In response, lawyers for the homeless individuals said state and local officials are still free to restrict tents in public spaces, to clear encampments, and even to fine homeless people who decline other shelter options. But the city cannot punish people with no alternatives, they argued.

“Punishing homeless people for resting or sleeping outside anywhere at any time when they have no access to shelter and need a blanket to survive is not the punishment of ‘conduct’ in any meaningful sense of the word — it is akin to punishing the ‘conduct’ of breathing outside as a homeless person,” their legal team, led by attorneys Kelsi Corkran and Edward Johnson, told the justices in advance court filings.

The Biden administration charted something of a middle path. Solicitor General Elizabeth B. Prelogar agreed with the unhoused individuals in court filings that anti-camping laws are unconstitutional when they target people who have no access to indoor shelter.

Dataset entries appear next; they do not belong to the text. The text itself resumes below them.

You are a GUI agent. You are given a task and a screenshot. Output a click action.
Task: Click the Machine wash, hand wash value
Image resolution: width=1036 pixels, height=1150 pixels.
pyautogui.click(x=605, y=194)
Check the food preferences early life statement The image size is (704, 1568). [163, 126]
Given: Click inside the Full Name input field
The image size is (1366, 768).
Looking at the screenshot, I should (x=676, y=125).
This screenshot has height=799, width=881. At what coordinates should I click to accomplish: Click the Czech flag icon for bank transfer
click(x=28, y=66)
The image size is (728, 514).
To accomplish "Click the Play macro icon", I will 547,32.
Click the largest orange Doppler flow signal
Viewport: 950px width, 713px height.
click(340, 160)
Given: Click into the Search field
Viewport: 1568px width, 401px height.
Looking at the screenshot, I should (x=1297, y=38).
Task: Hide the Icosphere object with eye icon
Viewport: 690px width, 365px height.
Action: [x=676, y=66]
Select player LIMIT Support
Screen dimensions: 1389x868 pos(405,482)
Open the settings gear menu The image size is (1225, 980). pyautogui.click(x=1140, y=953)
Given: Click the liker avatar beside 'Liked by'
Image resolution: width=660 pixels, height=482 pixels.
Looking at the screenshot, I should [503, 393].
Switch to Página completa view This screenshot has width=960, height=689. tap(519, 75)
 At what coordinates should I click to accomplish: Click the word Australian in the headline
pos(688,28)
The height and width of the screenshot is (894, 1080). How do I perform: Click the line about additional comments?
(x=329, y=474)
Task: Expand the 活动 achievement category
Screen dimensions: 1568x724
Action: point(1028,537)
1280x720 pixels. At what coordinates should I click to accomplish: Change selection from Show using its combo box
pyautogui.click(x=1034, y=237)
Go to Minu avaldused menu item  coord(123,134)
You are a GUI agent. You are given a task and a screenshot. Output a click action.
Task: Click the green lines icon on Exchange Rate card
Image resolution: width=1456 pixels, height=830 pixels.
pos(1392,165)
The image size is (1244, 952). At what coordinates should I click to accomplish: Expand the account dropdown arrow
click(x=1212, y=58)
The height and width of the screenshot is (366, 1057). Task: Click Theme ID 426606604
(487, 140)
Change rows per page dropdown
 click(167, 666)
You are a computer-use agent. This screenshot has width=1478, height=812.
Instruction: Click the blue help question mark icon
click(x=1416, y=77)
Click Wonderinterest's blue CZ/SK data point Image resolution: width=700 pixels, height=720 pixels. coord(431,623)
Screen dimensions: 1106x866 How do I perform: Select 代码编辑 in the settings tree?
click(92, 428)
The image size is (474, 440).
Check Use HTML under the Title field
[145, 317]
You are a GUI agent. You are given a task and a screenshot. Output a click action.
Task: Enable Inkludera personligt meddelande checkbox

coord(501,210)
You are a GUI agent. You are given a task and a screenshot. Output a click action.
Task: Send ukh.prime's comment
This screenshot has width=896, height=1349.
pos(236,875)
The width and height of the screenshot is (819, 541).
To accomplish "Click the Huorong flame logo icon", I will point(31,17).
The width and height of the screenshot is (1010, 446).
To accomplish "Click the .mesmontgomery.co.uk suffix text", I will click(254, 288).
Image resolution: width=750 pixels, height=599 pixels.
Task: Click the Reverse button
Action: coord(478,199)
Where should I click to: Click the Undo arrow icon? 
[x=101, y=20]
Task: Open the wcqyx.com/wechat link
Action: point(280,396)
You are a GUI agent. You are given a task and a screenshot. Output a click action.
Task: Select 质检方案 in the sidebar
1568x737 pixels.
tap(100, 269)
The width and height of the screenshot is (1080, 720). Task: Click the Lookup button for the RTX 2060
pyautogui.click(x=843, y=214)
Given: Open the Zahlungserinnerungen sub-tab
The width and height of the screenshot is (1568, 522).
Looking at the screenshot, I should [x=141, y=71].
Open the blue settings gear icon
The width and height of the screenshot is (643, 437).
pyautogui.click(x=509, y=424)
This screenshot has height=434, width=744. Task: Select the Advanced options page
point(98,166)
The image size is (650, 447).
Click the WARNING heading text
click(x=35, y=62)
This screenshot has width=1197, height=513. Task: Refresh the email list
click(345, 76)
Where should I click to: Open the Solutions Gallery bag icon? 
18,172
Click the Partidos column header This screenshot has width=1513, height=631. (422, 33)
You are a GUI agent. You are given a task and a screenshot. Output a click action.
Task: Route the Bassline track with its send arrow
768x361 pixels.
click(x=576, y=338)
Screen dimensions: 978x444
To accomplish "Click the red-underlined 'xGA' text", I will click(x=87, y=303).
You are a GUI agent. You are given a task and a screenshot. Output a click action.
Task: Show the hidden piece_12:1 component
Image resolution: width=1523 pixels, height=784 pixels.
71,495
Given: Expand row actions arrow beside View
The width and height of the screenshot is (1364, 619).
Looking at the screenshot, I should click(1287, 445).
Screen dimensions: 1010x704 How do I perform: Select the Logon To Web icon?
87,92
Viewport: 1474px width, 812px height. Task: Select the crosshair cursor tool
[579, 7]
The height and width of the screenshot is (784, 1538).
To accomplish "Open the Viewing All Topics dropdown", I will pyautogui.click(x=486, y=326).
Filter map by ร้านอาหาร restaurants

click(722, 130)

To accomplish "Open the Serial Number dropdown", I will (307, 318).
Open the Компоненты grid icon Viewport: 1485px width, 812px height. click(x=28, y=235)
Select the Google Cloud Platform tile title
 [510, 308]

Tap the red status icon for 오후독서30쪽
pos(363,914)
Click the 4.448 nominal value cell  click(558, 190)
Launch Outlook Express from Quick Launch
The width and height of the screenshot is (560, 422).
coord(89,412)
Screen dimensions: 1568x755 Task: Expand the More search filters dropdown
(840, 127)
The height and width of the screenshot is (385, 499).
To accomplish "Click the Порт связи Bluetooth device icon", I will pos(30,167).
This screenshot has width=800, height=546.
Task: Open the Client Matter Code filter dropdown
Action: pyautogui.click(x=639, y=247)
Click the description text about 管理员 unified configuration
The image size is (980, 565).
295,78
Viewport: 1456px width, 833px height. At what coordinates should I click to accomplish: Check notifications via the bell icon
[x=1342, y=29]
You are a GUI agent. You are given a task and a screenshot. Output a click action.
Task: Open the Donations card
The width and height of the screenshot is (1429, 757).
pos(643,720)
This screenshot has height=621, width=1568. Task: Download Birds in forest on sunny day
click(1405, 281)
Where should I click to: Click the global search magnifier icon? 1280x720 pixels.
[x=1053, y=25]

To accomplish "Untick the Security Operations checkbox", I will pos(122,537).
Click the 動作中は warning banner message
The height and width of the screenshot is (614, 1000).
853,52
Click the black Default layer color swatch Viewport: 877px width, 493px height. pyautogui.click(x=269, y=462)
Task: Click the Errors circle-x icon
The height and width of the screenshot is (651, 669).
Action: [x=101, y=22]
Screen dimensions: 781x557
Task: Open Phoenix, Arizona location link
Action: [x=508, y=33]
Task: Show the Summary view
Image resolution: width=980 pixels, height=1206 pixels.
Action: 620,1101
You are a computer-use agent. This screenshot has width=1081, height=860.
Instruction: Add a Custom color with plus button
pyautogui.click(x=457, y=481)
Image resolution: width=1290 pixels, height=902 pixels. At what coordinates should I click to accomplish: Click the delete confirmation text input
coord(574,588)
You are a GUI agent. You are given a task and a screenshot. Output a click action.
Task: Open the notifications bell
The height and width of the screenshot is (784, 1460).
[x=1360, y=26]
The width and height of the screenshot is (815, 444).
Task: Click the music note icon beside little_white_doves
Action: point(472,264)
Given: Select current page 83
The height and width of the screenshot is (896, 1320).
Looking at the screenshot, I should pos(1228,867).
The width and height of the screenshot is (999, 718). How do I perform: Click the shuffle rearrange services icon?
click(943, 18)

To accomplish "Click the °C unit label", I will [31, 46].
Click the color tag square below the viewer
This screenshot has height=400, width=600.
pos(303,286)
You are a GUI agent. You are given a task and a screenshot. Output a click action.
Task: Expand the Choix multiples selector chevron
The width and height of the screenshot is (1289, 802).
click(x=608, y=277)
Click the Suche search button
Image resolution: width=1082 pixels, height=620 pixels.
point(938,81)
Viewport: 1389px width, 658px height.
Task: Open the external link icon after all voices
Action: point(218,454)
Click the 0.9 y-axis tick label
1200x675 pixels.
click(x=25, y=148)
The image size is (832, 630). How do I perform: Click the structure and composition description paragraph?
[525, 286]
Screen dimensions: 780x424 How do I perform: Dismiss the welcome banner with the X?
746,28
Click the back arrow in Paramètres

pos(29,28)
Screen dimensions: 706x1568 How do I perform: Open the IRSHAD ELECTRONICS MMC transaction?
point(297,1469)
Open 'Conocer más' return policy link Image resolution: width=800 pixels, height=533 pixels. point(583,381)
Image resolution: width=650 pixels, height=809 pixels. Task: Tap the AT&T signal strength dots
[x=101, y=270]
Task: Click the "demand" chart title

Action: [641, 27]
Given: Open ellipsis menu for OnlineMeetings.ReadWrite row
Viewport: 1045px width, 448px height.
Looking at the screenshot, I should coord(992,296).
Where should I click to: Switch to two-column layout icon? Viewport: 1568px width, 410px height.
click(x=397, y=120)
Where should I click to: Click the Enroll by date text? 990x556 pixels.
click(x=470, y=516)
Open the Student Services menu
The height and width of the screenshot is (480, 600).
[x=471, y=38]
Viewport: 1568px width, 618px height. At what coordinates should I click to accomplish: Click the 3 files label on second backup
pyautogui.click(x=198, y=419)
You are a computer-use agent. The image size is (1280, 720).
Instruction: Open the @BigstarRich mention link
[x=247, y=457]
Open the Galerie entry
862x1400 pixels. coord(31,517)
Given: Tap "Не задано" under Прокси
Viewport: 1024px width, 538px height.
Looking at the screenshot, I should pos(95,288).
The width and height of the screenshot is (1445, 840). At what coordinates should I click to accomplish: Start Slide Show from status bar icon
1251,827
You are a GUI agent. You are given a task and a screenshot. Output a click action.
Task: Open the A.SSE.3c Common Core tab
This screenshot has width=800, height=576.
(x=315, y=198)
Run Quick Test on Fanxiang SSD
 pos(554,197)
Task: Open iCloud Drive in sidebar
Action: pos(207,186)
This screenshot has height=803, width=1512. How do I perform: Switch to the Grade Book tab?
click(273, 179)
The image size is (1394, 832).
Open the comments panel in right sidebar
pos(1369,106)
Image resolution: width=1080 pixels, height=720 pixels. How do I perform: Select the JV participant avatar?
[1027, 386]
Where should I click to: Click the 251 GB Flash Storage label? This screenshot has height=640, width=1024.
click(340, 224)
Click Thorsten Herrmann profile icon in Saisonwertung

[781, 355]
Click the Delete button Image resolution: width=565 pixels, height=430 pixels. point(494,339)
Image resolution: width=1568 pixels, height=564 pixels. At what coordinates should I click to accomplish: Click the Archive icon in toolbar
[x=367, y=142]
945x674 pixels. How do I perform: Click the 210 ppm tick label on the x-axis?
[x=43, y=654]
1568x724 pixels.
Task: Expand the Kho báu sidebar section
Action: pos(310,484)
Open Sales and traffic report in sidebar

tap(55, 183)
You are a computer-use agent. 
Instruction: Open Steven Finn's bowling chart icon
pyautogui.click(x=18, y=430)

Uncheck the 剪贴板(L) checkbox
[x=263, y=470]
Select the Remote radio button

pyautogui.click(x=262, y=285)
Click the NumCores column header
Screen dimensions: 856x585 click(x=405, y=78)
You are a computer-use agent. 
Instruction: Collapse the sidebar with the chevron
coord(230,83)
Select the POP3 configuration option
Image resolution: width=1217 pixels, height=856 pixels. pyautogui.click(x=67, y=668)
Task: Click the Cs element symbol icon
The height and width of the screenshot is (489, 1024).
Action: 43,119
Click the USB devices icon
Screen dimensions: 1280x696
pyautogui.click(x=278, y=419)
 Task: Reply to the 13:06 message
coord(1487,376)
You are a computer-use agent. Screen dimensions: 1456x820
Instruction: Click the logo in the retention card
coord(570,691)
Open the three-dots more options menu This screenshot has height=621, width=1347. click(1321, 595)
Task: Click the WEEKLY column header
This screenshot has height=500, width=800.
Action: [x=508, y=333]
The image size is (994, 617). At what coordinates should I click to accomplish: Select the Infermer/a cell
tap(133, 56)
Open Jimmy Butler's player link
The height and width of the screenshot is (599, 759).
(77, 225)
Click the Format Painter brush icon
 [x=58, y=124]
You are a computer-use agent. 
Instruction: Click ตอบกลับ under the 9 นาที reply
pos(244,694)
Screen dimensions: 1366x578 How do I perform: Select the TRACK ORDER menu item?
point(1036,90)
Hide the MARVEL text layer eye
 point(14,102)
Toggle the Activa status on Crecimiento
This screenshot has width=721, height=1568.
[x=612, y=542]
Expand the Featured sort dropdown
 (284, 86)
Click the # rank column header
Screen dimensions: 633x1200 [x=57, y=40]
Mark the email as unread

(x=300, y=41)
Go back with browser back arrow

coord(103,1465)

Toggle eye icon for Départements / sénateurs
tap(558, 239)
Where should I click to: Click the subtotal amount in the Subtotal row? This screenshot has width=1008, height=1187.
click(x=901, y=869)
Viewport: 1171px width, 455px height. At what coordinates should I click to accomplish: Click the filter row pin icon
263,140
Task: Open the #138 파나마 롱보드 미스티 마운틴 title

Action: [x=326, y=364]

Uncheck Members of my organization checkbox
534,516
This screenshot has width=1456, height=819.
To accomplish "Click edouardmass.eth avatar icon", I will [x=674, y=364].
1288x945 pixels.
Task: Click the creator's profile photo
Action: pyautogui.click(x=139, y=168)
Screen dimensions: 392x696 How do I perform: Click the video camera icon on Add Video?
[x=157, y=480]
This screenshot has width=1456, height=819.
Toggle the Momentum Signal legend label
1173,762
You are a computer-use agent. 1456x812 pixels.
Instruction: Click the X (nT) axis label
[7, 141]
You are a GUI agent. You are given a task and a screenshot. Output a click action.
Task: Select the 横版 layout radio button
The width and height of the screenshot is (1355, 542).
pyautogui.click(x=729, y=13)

But Prelogar urged the justices to return the case to the lower courts to ensure that the city’s laws are not blocked across the board. Such bans should still be allowable, she argued, if an investigation shows that a given person does in fact have access to shelter.

Both sides in the case known as City of Grants Pass v. Gloria Johnson cited a Supreme Court ruling from decades ago to bolster their conflicting arguments. The Biden administration and the homeless individuals said the 9th Circuit ruling is consistent with a 1962 decision from the high court that invalidated a California law criminalizing drug addiction, finding that the government cannot criminally punish a person because of an involuntary status.

“Just as California crossed the constitutional line when it criminalized simply being in the state while having a narcotic addiction, punishing homeless people for existing in the community without shelter access is cruel, unusual, and impermissible,” lawyers for the homeless individuals told the court.

Grants Pass attorneys said the same decision drew a line between permissible punishment for conduct and unconstitutional penalties targeting a person’s status. The local laws, they said, are about protecting public safety and health and target the spread of encampments.

They urged the justices to reverse the 9th Circuit ruling, which they said has “taken contested questions of social policy away from elected officials and created a paralysis that harms both those living in encampments and the general public.”